Attribute constraints

A constraint containing an attribute constraint would be

[word="fish"]
which would match every corpus position where the word attribute had the value fish. This constraint can be written abbreviated as ["fish"] or even "fish".

In a positional constraint, attribute constraints can be combined using the boolean operator and (&), e.g.:

["fish" & pos="verb"]

In addition to a literal string, the value expression in an attribute constraint can be a regular expression, e.g.,

[lemma="book.*"]

To give characters that have a special meaning in regular expressions their literal meaning, they have to be escaped with a backslash. For instance, "\." matches a dot, whereas "." would raise an error. Here is the complete list of characters that have to be escaped:

. , ? + * ( [ | ^ $

(There are, however more characters that have a special meaning.)

See here for details on regular expressions on strings.

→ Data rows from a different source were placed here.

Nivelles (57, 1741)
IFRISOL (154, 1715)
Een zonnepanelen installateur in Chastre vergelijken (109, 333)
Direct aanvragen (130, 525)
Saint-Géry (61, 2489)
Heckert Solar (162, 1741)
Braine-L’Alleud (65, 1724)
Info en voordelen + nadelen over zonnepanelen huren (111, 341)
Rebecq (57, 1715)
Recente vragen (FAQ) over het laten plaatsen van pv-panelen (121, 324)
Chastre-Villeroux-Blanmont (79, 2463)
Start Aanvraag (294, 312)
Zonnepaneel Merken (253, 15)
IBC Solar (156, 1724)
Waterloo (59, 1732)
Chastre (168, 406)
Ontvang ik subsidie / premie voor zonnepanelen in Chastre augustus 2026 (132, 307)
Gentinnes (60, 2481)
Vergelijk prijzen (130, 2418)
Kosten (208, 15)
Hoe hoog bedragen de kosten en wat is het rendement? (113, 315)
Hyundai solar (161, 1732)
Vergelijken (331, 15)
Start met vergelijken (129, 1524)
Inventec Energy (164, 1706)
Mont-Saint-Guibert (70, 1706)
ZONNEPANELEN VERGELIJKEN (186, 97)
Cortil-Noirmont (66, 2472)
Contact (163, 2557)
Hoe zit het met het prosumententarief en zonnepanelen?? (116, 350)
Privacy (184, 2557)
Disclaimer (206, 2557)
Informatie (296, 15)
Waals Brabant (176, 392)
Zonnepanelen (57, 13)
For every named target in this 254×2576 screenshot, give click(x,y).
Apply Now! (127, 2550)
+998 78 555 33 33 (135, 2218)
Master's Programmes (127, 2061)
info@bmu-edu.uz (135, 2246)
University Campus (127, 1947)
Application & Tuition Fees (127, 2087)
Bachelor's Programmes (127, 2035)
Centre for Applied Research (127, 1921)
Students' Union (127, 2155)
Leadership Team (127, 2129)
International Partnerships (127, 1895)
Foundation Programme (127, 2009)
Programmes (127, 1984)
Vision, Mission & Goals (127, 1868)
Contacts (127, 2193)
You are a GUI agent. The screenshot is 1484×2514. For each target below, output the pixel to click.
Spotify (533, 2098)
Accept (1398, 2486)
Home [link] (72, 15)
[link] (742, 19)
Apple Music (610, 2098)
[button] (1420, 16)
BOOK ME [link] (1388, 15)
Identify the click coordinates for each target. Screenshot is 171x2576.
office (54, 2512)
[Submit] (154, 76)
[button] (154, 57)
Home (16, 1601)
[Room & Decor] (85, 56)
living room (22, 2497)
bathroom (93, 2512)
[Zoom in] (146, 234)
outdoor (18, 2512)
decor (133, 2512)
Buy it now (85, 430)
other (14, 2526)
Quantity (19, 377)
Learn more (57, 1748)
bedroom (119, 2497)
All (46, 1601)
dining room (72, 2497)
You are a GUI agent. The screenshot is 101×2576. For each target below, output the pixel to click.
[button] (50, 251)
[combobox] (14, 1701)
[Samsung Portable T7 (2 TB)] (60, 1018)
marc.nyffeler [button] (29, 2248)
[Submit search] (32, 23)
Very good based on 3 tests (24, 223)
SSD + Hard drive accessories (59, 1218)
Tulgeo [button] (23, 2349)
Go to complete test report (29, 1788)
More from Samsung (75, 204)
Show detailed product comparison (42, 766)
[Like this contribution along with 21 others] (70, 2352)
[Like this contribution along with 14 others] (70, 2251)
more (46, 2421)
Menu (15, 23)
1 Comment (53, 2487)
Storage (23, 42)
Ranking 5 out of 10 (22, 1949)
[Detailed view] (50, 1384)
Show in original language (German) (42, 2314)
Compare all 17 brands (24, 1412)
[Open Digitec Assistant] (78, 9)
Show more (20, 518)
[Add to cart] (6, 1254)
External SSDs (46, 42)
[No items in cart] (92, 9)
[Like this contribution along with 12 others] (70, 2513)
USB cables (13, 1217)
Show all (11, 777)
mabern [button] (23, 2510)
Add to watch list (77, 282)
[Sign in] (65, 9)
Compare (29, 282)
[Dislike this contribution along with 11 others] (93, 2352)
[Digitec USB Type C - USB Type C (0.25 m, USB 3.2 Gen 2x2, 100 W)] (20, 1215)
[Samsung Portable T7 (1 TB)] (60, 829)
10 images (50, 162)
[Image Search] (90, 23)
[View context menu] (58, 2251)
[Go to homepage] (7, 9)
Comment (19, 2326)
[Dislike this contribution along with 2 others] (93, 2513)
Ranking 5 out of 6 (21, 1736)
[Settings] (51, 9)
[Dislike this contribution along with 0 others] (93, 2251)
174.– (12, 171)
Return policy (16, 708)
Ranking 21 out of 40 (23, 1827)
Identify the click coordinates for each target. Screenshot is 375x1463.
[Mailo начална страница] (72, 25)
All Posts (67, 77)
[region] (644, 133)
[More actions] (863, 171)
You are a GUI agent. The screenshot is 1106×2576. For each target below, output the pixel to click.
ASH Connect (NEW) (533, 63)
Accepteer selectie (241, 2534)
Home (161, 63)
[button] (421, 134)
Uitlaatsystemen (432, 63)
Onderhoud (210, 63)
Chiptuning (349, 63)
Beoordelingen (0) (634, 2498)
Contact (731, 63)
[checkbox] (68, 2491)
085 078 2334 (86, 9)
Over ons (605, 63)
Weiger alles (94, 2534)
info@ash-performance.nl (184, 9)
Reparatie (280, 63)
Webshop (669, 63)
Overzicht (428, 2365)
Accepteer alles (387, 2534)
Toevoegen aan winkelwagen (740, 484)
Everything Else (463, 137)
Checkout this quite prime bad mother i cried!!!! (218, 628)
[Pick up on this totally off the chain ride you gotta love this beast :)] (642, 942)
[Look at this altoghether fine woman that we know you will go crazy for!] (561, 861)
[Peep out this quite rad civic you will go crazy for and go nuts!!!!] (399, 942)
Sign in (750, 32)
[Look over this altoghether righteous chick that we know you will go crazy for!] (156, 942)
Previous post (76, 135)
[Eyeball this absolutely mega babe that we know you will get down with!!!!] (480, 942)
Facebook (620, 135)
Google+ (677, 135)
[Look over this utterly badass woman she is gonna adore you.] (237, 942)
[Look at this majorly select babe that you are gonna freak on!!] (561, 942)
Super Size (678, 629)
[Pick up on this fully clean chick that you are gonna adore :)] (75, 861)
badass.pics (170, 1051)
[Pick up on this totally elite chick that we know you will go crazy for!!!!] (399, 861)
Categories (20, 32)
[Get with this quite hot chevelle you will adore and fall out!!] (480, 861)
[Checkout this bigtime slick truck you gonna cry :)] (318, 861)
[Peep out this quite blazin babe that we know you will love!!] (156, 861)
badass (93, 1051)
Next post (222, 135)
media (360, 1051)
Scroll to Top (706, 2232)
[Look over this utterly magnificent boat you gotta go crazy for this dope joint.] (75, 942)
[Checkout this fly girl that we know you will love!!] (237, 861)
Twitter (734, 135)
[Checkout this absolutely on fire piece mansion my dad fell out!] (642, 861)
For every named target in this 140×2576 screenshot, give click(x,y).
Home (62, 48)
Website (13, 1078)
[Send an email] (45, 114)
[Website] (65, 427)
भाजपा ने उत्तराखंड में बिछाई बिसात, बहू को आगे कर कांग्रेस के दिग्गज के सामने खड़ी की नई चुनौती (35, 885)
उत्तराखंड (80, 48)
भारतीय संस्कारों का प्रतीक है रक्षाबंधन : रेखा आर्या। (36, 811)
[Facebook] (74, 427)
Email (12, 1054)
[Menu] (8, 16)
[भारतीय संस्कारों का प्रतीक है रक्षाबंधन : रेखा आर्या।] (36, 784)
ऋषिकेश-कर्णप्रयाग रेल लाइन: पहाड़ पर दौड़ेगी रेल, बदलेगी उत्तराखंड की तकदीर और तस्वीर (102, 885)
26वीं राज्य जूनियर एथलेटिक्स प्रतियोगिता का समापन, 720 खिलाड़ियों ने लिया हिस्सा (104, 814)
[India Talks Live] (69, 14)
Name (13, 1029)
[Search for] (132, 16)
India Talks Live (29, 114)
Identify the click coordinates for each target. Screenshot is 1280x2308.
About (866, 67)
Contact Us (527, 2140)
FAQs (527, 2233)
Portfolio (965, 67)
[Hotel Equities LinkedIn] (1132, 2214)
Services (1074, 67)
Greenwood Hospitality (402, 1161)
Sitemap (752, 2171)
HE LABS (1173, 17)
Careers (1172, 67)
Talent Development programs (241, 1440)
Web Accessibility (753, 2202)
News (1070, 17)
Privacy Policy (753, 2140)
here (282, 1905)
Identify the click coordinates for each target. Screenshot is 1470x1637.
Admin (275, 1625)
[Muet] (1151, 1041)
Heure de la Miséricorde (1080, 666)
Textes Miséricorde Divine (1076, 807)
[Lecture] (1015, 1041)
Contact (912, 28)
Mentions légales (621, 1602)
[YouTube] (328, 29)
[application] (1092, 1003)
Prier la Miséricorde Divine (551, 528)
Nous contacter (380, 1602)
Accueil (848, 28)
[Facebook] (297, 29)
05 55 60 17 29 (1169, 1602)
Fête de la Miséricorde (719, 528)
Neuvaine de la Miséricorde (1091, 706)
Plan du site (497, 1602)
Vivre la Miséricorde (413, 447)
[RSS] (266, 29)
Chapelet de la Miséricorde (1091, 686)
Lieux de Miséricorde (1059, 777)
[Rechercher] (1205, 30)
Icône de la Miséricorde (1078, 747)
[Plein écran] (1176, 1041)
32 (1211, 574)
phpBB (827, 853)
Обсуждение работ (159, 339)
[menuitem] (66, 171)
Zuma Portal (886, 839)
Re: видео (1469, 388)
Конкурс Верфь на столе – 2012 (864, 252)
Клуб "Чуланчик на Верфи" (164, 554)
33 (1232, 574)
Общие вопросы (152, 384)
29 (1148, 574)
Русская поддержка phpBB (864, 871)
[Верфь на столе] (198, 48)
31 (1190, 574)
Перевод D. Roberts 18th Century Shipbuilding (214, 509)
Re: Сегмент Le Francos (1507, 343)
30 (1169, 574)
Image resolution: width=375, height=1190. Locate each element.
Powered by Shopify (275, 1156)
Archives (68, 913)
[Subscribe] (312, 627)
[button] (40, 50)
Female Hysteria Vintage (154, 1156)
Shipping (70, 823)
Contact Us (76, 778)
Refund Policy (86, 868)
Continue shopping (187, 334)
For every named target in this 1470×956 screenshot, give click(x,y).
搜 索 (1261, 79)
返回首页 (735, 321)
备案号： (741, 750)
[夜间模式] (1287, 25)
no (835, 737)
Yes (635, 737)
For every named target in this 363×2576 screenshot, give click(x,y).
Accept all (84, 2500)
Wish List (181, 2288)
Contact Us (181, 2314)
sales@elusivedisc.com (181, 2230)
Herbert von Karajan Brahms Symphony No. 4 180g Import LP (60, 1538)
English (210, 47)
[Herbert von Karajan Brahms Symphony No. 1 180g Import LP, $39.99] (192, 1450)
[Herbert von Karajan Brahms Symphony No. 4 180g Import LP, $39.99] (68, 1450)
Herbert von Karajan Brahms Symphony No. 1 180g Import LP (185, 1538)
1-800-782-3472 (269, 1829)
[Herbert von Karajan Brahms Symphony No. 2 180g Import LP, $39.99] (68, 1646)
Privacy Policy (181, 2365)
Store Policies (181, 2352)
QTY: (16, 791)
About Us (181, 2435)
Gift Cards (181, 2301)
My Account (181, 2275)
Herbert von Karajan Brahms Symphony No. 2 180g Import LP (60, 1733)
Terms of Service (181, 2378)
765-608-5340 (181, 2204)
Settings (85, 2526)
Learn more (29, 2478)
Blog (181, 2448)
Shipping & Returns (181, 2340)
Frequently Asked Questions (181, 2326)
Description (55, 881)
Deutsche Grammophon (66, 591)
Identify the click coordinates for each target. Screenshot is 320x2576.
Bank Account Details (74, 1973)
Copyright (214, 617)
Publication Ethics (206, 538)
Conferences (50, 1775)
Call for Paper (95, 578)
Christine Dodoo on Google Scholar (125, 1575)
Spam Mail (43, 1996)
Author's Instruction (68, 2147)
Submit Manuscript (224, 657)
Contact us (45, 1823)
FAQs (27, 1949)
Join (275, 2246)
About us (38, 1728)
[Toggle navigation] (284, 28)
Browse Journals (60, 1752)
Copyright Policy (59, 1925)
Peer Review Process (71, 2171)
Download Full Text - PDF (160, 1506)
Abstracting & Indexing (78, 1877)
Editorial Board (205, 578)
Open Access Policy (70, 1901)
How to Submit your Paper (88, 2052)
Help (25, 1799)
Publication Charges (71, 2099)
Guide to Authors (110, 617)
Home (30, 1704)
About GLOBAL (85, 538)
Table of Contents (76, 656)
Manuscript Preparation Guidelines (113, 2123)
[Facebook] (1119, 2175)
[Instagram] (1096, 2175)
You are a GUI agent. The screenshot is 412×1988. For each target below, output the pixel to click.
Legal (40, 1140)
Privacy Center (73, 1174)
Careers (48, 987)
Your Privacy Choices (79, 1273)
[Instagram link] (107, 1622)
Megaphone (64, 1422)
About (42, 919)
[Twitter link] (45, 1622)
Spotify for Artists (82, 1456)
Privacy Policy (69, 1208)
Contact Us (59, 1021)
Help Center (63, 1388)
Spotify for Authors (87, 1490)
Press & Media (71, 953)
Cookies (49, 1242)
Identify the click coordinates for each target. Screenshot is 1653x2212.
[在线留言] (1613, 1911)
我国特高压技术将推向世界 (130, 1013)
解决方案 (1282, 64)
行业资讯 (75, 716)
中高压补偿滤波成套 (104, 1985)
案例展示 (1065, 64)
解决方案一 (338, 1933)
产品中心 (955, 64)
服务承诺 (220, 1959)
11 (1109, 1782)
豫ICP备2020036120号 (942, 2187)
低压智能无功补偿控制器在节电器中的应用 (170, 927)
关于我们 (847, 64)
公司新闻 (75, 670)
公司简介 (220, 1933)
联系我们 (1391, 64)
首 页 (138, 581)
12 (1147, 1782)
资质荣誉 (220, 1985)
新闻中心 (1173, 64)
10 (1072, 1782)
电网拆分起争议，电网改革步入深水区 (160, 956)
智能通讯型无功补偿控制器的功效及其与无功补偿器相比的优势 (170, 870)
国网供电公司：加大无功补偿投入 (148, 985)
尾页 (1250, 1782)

Attributes of XML tags that have been indexed can be queried. The syntax is equal to the XML tag syntax, with the difference that values of attributes can be regular expressions. A valid query would be:

<s type=“main” lang=“nob|nno”>

Numerical operators

If an attribute is integer-valued, the following numerical operators can be used:

 <, <=, >, >=

If an attribute has intervals of positive integers as values, those operators are defined:

  • intersection: #
  • inclusion: #<
  • subsumption: #>

An interval is coded in the form "n-m", meaning the integer interval [n,m].
The nineteenth century as value of a date range could thus be coded as "1800-1899". If n=m, the interval can be abbreviated as "n"; intervals unbounded to the left or to the right are coded as "n-" and "-m", respectively.
A convenient abbreviation for centuries and decades is to use a literal x to mean the numbers 0-9; so the 20th century would be "19xx", equivalent to "1900-1999", and the 60s would be "196x", equivalent to "1960-1969".

Multi-valued and set-valued attributes

Attribute values can be atomic or structured. The ‘word’ attribute is atomic, but attributes that encode grammatical features (part of speech, morphosyntax etc.) and other linguistic annotations can be structured in two different ways: attributes can be multi-valued, and they can be set-valued, or even a combination of both. A typical multi-valued attribute is the ‘lemma’ attribute in a lemmatized corpus where the readings are not totally disambiguated. When using a statistical tagger for morphosyntactic parsing, all readings are normally fully disambiguated, but rule-driven parsers like for example Constraint Grammar parsers output ambiguous readings. The morphosyntactic tags that a Constraint Grammar parser attaches to a reading are a good example for a set-valued attribute (‘morph’). Since readings can be ambiguous, that attribute is multi-valued at the same time.

Corpuscle has built-in support for structured attributes, both for multivalued and set-valued attributes and combinations thereof. This support is also reflected in the query language. Plain multi-valued attributes do not need special syntax; a corpus position matches a constraint on such an attribute if at least one of the values matches the constraint.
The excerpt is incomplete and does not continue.